The method and apparatus of the present invention are useful for the monitoring of the electrical signals within an internal combustion spark plug circuit and the killing of a spark plug within that circuit. The invention essentially consists of connecting a transformer to the high voltage side of the spark plug circuit. Through the use of impedance and inductance, the present invention can either produce a low voltage replica of the waveform of the high voltage electrical signal which is directed to a spark plug or can effectively prohibit that spark plug from firing by short circuiting the low voltage side of the transformer of the device.

Description

FIELD OF THE INVENTION
The present invention relates generally to the field of electrical diagnostic devices. More specifically, the present invention relates to the field of devices for diagnosing problems within an ignition circuit of an internal combustion engine. The present invention allows for the monitoring and disabling of a single spark plug within an ignition circuit. The monitoring function can be accomplished without affecting the performance of the other spark plugs or the engine as a whole, and the disabling function can be accomplished without affecting the performance of any of the other spark plugs.

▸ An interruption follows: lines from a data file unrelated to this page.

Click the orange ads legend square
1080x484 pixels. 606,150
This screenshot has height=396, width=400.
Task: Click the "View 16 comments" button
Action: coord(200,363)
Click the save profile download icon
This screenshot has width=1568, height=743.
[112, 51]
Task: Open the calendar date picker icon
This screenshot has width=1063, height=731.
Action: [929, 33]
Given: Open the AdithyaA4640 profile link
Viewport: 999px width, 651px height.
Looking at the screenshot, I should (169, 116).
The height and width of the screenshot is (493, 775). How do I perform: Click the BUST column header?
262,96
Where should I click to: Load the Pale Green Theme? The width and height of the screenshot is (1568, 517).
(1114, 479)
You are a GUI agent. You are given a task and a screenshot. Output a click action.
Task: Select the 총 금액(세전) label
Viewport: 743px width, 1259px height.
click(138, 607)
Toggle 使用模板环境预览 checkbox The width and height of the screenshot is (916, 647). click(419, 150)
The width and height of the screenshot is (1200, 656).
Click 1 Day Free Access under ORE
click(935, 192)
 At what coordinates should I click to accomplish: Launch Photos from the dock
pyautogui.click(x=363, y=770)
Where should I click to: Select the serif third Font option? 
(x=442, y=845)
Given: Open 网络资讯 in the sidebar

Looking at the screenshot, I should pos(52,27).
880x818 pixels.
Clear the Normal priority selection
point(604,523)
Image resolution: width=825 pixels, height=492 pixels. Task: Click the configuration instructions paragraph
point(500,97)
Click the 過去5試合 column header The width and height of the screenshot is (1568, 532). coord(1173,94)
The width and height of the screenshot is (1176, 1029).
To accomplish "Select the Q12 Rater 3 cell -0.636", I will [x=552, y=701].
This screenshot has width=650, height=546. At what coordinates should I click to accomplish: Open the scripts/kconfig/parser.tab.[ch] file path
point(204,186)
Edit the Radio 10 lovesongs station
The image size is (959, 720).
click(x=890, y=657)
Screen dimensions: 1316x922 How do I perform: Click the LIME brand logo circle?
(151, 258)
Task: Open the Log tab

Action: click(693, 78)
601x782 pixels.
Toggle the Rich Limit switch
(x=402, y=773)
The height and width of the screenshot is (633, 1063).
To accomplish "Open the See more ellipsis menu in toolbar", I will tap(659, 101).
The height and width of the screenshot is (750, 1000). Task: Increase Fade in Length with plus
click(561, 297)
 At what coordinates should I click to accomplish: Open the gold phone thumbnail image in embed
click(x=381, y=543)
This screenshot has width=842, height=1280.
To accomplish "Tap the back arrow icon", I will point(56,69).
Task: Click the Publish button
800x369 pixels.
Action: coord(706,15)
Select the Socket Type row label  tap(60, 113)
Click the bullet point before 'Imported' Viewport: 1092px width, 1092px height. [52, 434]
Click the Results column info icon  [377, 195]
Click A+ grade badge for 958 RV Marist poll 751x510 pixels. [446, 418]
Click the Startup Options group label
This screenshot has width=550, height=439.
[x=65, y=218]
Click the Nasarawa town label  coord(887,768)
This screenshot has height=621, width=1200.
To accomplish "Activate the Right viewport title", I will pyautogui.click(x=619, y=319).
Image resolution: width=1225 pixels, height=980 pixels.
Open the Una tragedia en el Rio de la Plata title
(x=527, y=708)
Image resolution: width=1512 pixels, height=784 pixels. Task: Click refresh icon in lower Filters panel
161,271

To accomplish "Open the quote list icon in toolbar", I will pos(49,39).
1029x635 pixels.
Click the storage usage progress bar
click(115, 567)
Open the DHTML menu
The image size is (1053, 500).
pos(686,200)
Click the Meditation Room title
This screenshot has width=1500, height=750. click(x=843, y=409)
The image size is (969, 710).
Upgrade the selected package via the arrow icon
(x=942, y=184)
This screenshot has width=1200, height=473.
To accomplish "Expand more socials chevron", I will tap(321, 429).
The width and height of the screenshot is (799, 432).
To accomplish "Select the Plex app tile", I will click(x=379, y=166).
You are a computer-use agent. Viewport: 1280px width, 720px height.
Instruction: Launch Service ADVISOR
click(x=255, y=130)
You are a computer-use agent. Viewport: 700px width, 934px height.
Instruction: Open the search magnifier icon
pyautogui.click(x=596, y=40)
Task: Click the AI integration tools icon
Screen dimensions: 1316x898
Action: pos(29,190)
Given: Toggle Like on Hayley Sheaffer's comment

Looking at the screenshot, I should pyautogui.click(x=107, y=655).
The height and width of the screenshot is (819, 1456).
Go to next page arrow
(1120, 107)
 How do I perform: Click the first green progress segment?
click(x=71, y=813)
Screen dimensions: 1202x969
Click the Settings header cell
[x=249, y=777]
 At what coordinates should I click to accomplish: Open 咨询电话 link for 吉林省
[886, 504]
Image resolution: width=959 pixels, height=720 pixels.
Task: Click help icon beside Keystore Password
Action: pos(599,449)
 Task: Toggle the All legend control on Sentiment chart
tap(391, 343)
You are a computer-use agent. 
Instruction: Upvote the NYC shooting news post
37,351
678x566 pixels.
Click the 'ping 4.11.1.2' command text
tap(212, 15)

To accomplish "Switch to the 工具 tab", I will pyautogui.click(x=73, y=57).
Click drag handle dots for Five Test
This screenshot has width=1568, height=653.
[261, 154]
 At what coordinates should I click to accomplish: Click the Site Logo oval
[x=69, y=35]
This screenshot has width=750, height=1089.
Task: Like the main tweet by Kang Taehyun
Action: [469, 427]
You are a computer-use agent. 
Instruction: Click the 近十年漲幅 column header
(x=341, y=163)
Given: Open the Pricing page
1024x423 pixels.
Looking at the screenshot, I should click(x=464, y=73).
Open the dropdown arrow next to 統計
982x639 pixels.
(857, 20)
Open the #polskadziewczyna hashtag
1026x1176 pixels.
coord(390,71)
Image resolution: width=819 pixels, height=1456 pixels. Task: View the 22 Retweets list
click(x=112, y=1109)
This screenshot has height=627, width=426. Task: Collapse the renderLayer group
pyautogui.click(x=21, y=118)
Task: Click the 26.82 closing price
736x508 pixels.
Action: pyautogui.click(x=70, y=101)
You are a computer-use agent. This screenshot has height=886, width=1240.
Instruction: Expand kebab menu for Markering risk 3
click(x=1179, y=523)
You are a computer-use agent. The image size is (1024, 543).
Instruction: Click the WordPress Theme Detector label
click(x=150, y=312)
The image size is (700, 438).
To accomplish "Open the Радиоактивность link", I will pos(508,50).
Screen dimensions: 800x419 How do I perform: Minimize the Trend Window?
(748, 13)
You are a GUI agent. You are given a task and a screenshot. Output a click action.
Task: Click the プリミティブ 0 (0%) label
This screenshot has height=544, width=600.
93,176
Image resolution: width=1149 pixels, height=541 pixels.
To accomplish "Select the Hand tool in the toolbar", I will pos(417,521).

BACKGROUND OF THE INVENTION
Diagnosing the performance or mis-performance of an internal combustion engine often requires a technician to monitor the performance of each spark plug in that engine. However, the modern internal combustion engine has been transformed from a basically mechanical device into one that is significantly technologically advanced. Additionally, one of the most effective methods of diagnosing a problem within an internal combustion engine is to analyze the waveform of the voltage that is carried through the electrical circuit attached to the spark plugs. However, it is becoming exceedingly difficult to access this circuit without significant time and expenditure. For example, more modern internal combustion engine ignition systems incorporate an ignition module (ignition switching device) into the ignition coil assembly, which makes accessing the primary winding on the ignition coil impossible. Additionally, the voltage on the secondary winding side of the ignition coil can reach extremely high values (e.g. 65,000 V), making it not only unsafe to attempt to access these voltages, but would instantaneously destroy any conventional oscilloscope if connected without the use of specialized and expensive adaptors.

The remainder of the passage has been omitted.